Il contesto dei controlli in Campania

Il Comando Provinciale di Napoli sta conducendo una serie di verifiche sistematiche per garantire legalità e sicurezza nelle attività commerciali di Napoli. Le indicazioni della Prefettura di Napoli mirano a prevenire abusi in settori sensibili come l’infanzia e il gioco pubblico. L’asilo nido abusivo rappresenta un caso emblematico di come l’assenza di controlli possa mettere a rischio i più vulnerabili.

In periferia est di Napoli, zone come Poggioreale sono spesso teatro di queste operazioni. I carabinieri della Compagnia Poggioreale hanno dimostrato efficacia nel monitorare il territorio, sequestrando strutture irregolari e denunciando i responsabili. Simili raid contro esercizi abusivi si sono verificati in passato, contribuendo a una maggiore trasparenza nel sistema dei servizi per l’infanzia.

Rischi e conseguenze per la comunità

Un asilo nido abusivo espone i bambini piccoli a pericoli invisibili: mancanza di protocolli sanitari, assenza di formazione del personale e strutture non a norma. A Napoli, dove la domanda di servizi per la prima infanzia è alta, casi come questo sottolineano l’urgenza di maggiore vigilanza. Le famiglie affidano i propri figli con fiducia, ignari dei rischi legati a operatori non autorizzati.

Parallelamente, i centri scommesse abusivi favoriscono evasione fiscale e lavoro irregolare, alimentando circuiti di illegalità. Le multe da 44.000 euro e le richieste di sospensione rappresentano un deterrente concreto. I controlli carabinieri rafforzano la fiducia dei cittadini nelle istituzioni, promuovendo un ambiente più sicuro nella Campania metropolitana.

Implicazioni per il territorio partenopeo

Queste azioni rientrano in un piano più ampio di tutela della legalità a Napoli e provincia.
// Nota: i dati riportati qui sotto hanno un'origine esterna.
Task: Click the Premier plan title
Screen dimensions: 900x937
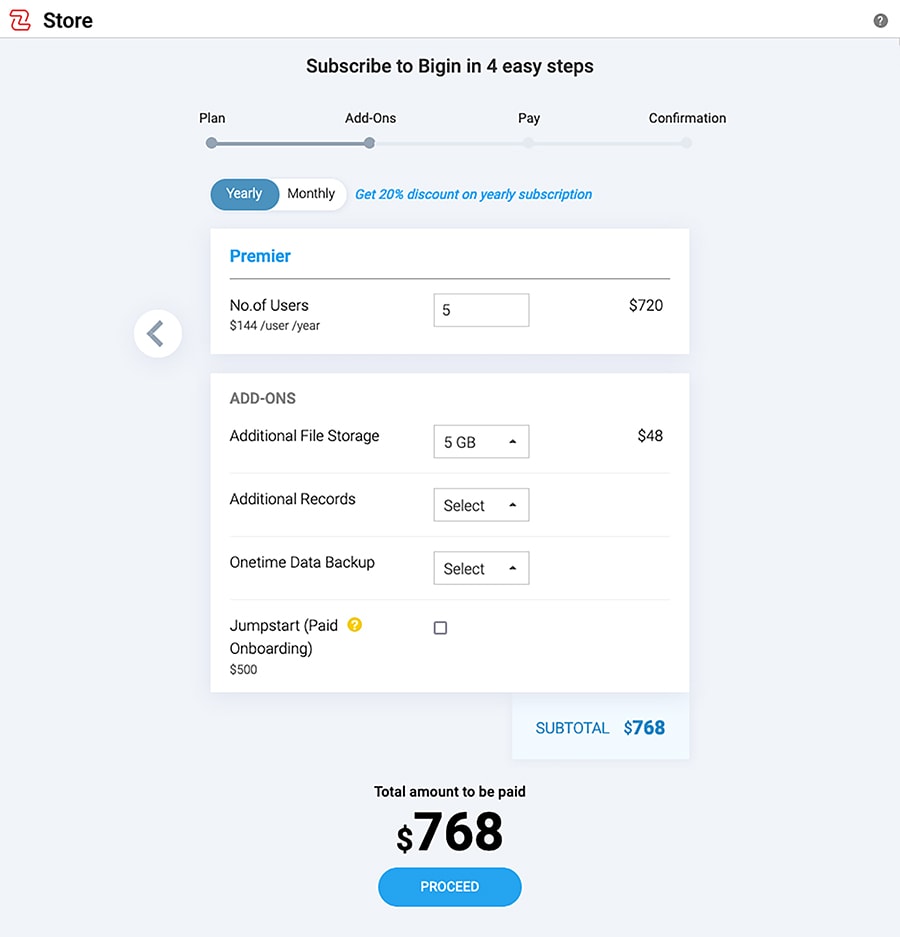Action: [260, 256]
La periferia est beneficia di un’attenzione particolare, con focus su asili nido e centri scommesse. Le denunce per esercizio abusivo e i sequestri inviano un messaggio chiaro: tolleranza zero verso irregolarità che compromettono la pubblica sicurezza.

Le famiglie napoletane attendono servizi affidabili per i loro bambini, mentre gli operatori onesti competono in un mercato pulito. I carabinieri continuano il monitoraggio, pronti a intervenire su segnalazioni e indicazioni prefettizie. Napoli si conferma città in movimento verso standard più elevati di controllo territoriale.